‘Foreign criminals’ are just an excuse: the Tories are trying to take away rights from all of us | Daniel Trilling

The idea that the UK is not deporting enough people is a convenient justification for overhauling the Human Rights Act

Boris Johnson’s government is trying to chip away at your rights, but it wants you to believe that this is only a problem for other people. The police bill threatens the right to protest, but it is presented as a measure to deal with “extremist” political activists. The judicial review bill threatens to curtail the right to judicial review – a process that allows individuals to seek redress from public institutions that may have harmed them – but it is framed as an effort to reclaim power from “unelected” judges. The elections bill, which seeks to introduce voter ID, could effectively disenfranchise 2 million people, but the government claims it will address “fraud”.
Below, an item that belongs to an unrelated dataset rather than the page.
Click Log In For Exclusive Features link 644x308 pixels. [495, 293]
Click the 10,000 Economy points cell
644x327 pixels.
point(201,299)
Each time the government wishes to push forward with measures such as these, it evokes a folk devil – a threatening outsider or internal enemy whose presence is used to justify the harsh new reform. These folk devils are more myth than reality, but they can cause great social damage if left unchallenged. Nowhere is this more apparent than in the government’s most recent initiative: its wide-ranging plans to overhaul the Human Rights Act, which were announced last week.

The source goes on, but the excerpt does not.